“Come!” he said with some impatience; and the boy took up his hat.
In another minute Lucretia was alone.
“Alone,” in an English home, is a word implying no dreary solitude to an accomplished woman; but alone in that foreign land, alone in those half-furnished, desolate apartments,—few books, no musical instruments, no companions during the day to drop in,—that loneliness was wearying. And that mind so morbidly active! In the old Scottish legend, the spirit that serves the wizard must be kept constantly employed; suspend its work for a moment, and it rends the enchanter. It is so with minds that crave for excitement, and live, without relief of heart and affection, on the hard tasks of the intellect.
Lucretia mused over Gabriel’s words and warning: “To be safe, you must know all his secrets, or none.” What was the secret which Dalibard had not communicated to her?
She rose, stole up the cold, cheerless stairs, and ascended to the attic which Dalibard had lately hired. It was locked; and she observed that the lock was small,—so small that the key might be worn in a ring. She descended, and entered her husband’s usual cabinet, which adjoined the sitting-room. All the books which the house contained were there,—a few works on metaphysics, Spinoza in especial, the great Italian histories, some volumes of statistics, many on physical and mechanical philosophy, and one or two works of biography and memoirs. No light literature,—that grace and flower of human culture, that best philosophy of all, humanizing us with gentle art, making us wise through the humours, elevated through the passions, tender in the affections of our kind. She took out one of the volumes that seemed less arid than the rest, for she was weary of her own thoughts, and began to read. To her surprise, the first passage she opened was singularly interesting, though the title was nothing more seductive than the “Life of a Physician of Padua in the Sixteenth Century.” It related to that singular epoch of terror in Italy when some mysterious disease, varying in a thousand symptoms, baffled all remedy, and long defied all conjecture,—a disease attacking chiefly the heads of families, father and husband; rarely women. In one city, seven hundred husbands perished, but not one wife! The disease was poison. The hero of the memoir was one of the earlier discoverers of the true cause of this household epidemic. He had been a chief authority in a commission of inquiry. Startling were the details given in the work,—the anecdotes, the histories, the astonishing craft brought daily to bear on the victim, the wondrous perfidy of the subtle means, the variation of the certain murder,—here swift as epilepsy, there slow and wasting as long decline. The lecture was absorbing; and absorbed in the book Lucretia still was, when she heard Dalibard’s voice behind: he was looking over her shoulder.
“A strange selection for so fair a student! En fant, play not with such weapons.”
“But is this all true?”
“True, though scarce a fragment of the truth. The physician was a sorry chemist and a worse philosopher. He blundered in his analysis of the means; and if I remember rightly, he whines like a priest at the motives,—for see you not what was really the cause of this spreading pestilence? It was the Saturnalia of the Weak,—a burst of mocking license against the Strong; it was more,—it was the innate force of the individual waging war against the many.”

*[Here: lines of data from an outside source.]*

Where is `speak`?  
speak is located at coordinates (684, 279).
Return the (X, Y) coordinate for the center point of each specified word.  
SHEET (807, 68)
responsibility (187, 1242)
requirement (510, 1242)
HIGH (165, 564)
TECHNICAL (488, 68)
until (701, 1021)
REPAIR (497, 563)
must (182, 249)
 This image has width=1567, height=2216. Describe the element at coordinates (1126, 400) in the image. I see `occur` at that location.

“I do not understand you.”
“No? In that age, husbands were indeed lords of the household; they married mere children for their lands; they neglected and betrayed them; they were inexorable if the wife committed the faults set before her for example. Suddenly the wife found herself armed against her tyrant. His life was in her hands. So the weak had no mercy on the strong. But man, too, was then, even more than now, a lonely wrestler in a crowded arena. Brute force alone gave him distinction in courts; wealth alone brought him justice in the halls, or gave him safety in his home. Suddenly the frail puny lean saw that he could reach the mortal part of his giant foe. The noiseless sling was in his hand,—it smote Goliath from afar. Suddenly the poor man, ground to the dust, spat upon by contempt, saw through the crowd of richer kinsmen, who shunned and bade him rot; saw those whose death made him heir to lordship and gold and palaces and power and esteem. As a worm through a wardrobe, that man ate through velvet and ermine, and gnawed out the hearts that beat in his way. No. A great intellect can comprehend these criminals, and account for the crime. It is a mighty thing to feel in one’s self that one is an army,—more than an army! What thousands and millions of men, with trumpet and banner, and under the sanction of glory, strive to do,—destroy a foe,—that, with little more than an effort of the will,—with a drop, a grain, for all his arsenal,—one man can do!”